Directions
Every record here needs to be written out again exactly.

** Opening Extracted material block **

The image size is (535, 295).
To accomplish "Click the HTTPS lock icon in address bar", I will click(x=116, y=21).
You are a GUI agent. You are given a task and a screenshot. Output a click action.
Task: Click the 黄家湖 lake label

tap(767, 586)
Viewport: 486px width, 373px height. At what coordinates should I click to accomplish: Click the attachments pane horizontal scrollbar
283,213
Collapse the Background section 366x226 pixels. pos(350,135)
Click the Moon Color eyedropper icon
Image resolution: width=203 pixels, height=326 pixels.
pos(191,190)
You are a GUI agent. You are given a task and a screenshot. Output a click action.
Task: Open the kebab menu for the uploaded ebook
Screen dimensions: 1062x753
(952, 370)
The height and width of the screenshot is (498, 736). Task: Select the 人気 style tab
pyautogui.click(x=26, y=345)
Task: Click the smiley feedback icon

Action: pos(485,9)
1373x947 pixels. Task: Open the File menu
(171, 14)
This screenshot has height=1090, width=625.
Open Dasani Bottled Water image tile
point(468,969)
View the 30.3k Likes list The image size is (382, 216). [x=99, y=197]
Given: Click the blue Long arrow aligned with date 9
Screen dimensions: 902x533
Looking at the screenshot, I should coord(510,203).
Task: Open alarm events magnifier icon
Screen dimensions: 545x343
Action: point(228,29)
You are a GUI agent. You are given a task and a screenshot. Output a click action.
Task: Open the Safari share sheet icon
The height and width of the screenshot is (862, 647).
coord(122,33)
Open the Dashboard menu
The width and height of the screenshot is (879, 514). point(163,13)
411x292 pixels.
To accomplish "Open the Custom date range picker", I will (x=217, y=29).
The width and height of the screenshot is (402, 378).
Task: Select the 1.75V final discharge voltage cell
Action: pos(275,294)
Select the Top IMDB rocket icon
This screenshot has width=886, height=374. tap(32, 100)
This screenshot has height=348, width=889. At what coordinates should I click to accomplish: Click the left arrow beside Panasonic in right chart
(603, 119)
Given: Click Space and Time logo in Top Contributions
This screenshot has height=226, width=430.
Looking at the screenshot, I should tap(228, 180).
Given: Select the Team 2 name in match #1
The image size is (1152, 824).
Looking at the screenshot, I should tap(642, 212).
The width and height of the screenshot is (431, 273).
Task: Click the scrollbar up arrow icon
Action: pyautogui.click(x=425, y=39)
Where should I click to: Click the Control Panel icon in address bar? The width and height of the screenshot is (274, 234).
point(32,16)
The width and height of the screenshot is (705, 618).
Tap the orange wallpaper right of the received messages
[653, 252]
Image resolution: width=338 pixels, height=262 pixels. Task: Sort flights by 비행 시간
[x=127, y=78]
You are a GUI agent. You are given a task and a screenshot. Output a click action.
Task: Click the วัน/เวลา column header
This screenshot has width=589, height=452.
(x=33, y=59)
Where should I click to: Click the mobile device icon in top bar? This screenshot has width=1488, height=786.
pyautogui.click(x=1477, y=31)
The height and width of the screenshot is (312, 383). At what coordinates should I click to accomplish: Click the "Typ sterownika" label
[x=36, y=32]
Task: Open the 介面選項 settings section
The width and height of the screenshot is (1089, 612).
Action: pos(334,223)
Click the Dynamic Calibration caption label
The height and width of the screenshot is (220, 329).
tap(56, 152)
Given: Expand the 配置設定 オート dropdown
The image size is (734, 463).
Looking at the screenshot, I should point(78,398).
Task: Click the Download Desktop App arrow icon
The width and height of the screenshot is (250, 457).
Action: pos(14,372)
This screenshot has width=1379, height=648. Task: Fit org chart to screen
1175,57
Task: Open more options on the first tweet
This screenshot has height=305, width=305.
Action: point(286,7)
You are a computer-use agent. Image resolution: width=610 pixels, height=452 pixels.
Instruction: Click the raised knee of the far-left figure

** Closing Extracted material block **

Result below
The image size is (535, 295).
To accomplish "Click the HTTPS lock icon in address bar", I will click(x=116, y=21).
You are a GUI agent. You are given a task and a screenshot. Output a click action.
Task: Click the 黄家湖 lake label

tap(767, 586)
Viewport: 486px width, 373px height. At what coordinates should I click to accomplish: Click the attachments pane horizontal scrollbar
283,213
Collapse the Background section 366x226 pixels. pos(350,135)
Click the Moon Color eyedropper icon
Image resolution: width=203 pixels, height=326 pixels.
pos(191,190)
You are a GUI agent. You are given a task and a screenshot. Output a click action.
Task: Open the kebab menu for the uploaded ebook
Screen dimensions: 1062x753
(952, 370)
The height and width of the screenshot is (498, 736). Task: Select the 人気 style tab
pyautogui.click(x=26, y=345)
Task: Click the smiley feedback icon

Action: pos(485,9)
1373x947 pixels. Task: Open the File menu
(171, 14)
This screenshot has height=1090, width=625.
Open Dasani Bottled Water image tile
point(468,969)
View the 30.3k Likes list The image size is (382, 216). [x=99, y=197]
Given: Click the blue Long arrow aligned with date 9
Screen dimensions: 902x533
Looking at the screenshot, I should coord(510,203).
Task: Open alarm events magnifier icon
Screen dimensions: 545x343
Action: point(228,29)
You are a GUI agent. You are given a task and a screenshot. Output a click action.
Task: Open the Safari share sheet icon
The height and width of the screenshot is (862, 647).
coord(122,33)
Open the Dashboard menu
The width and height of the screenshot is (879, 514). point(163,13)
411x292 pixels.
To accomplish "Open the Custom date range picker", I will (x=217, y=29).
The width and height of the screenshot is (402, 378).
Task: Select the 1.75V final discharge voltage cell
Action: pos(275,294)
Select the Top IMDB rocket icon
This screenshot has width=886, height=374. tap(32, 100)
This screenshot has height=348, width=889. At what coordinates should I click to accomplish: Click the left arrow beside Panasonic in right chart
(603, 119)
Given: Click Space and Time logo in Top Contributions
This screenshot has height=226, width=430.
Looking at the screenshot, I should tap(228, 180).
Given: Select the Team 2 name in match #1
The image size is (1152, 824).
Looking at the screenshot, I should tap(642, 212).
The width and height of the screenshot is (431, 273).
Task: Click the scrollbar up arrow icon
Action: pyautogui.click(x=425, y=39)
Where should I click to: Click the Control Panel icon in address bar? The width and height of the screenshot is (274, 234).
point(32,16)
The width and height of the screenshot is (705, 618).
Tap the orange wallpaper right of the received messages
[653, 252]
Image resolution: width=338 pixels, height=262 pixels. Task: Sort flights by 비행 시간
[x=127, y=78]
You are a GUI agent. You are given a task and a screenshot. Output a click action.
Task: Click the วัน/เวลา column header
This screenshot has width=589, height=452.
(x=33, y=59)
Where should I click to: Click the mobile device icon in top bar? This screenshot has width=1488, height=786.
pyautogui.click(x=1477, y=31)
The height and width of the screenshot is (312, 383). At what coordinates should I click to accomplish: Click the "Typ sterownika" label
[x=36, y=32]
Task: Open the 介面選項 settings section
The width and height of the screenshot is (1089, 612).
Action: pos(334,223)
Click the Dynamic Calibration caption label
The height and width of the screenshot is (220, 329).
tap(56, 152)
Given: Expand the 配置設定 オート dropdown
The image size is (734, 463).
Looking at the screenshot, I should point(78,398).
Task: Click the Download Desktop App arrow icon
The width and height of the screenshot is (250, 457).
Action: pos(14,372)
This screenshot has width=1379, height=648. Task: Fit org chart to screen
1175,57
Task: Open more options on the first tweet
This screenshot has height=305, width=305.
Action: point(286,7)
You are a computer-use agent. Image resolution: width=610 pixels, height=452 pixels.
Instruction: Click the raised knee of the far-left figure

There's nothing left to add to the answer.